Saved data entries:
────────────────────

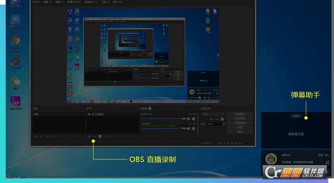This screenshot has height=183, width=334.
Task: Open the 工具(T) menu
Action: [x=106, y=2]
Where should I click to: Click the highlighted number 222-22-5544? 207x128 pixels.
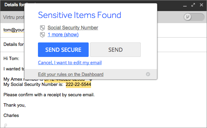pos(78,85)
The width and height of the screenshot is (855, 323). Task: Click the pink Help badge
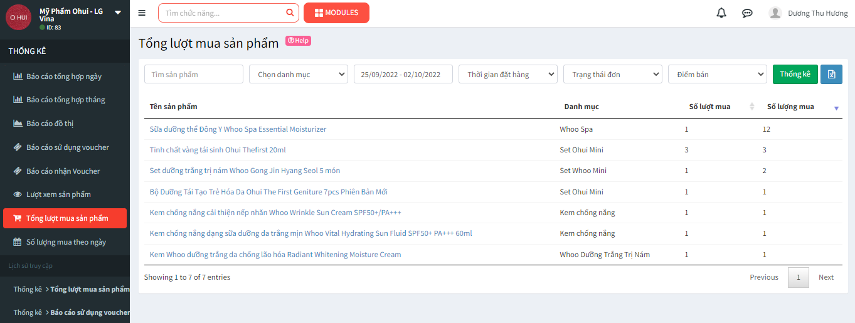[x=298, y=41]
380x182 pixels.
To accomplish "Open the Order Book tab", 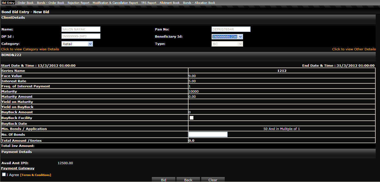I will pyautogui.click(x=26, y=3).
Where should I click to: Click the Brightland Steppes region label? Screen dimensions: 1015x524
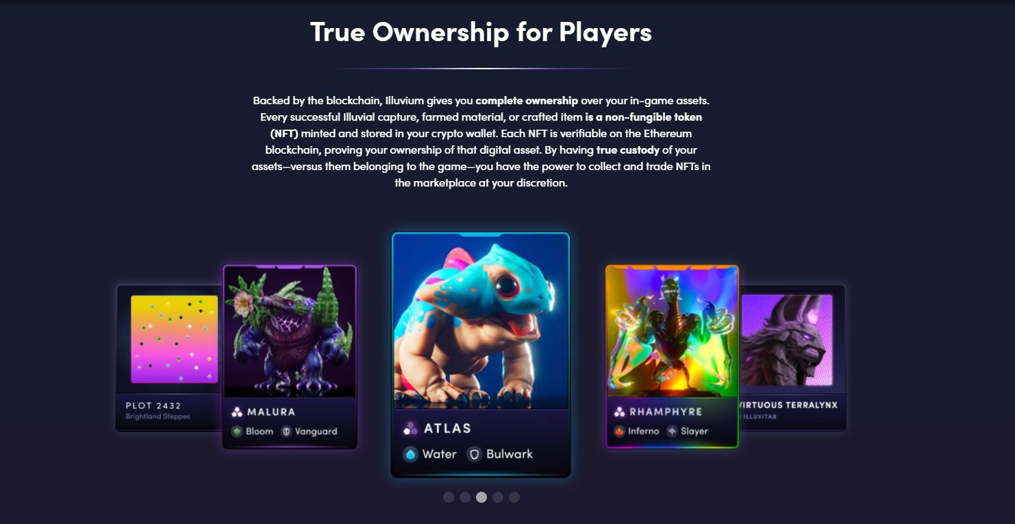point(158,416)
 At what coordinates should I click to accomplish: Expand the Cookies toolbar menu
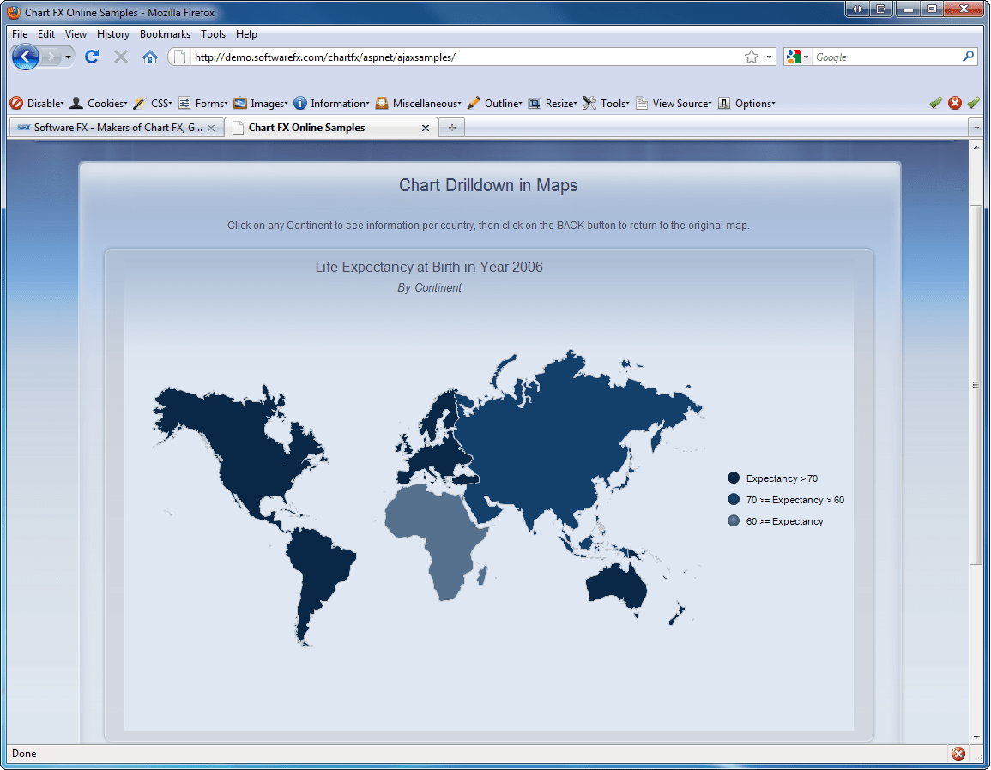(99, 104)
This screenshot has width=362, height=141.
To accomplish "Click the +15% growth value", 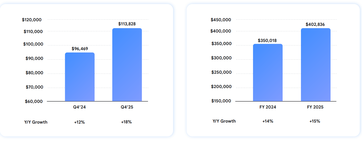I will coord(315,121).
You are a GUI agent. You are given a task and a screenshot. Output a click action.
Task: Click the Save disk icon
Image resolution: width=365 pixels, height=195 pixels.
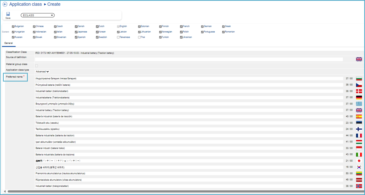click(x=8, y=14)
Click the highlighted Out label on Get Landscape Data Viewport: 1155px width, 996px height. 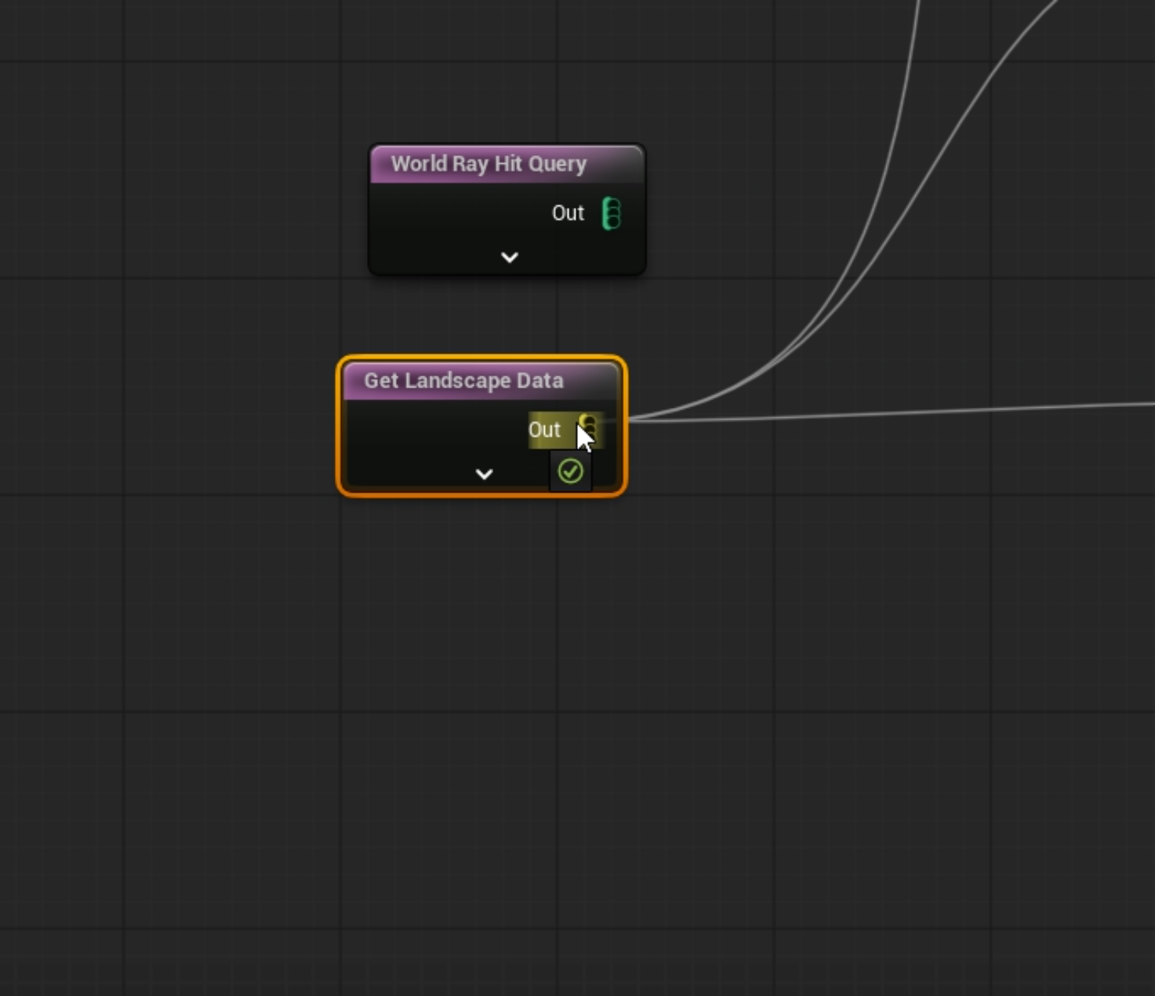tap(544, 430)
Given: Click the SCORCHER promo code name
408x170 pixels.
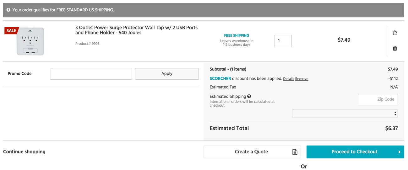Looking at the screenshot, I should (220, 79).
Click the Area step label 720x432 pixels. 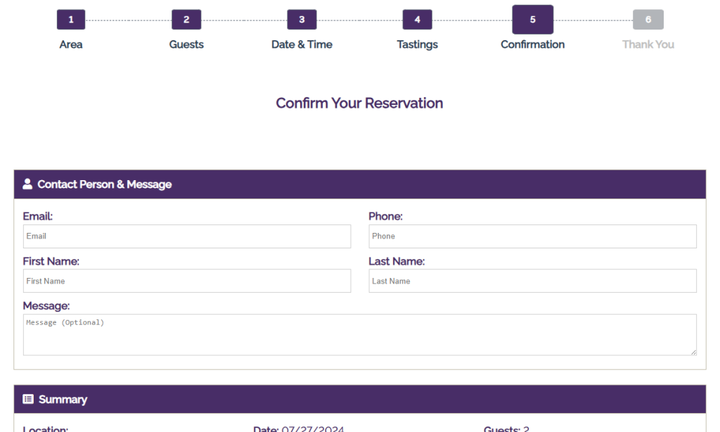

────────────────────

▸ **Task to carry out**
Reproduce only the lines from the line that holds "Given: Click the SCORCHER promo code name" through the end of the records, exactly as they stand, both ends included and pictures excluded.

▸ **Exercise output**
Given: Click the SCORCHER promo code name
408x170 pixels.
Looking at the screenshot, I should (220, 79).
Click the Area step label 720x432 pixels. 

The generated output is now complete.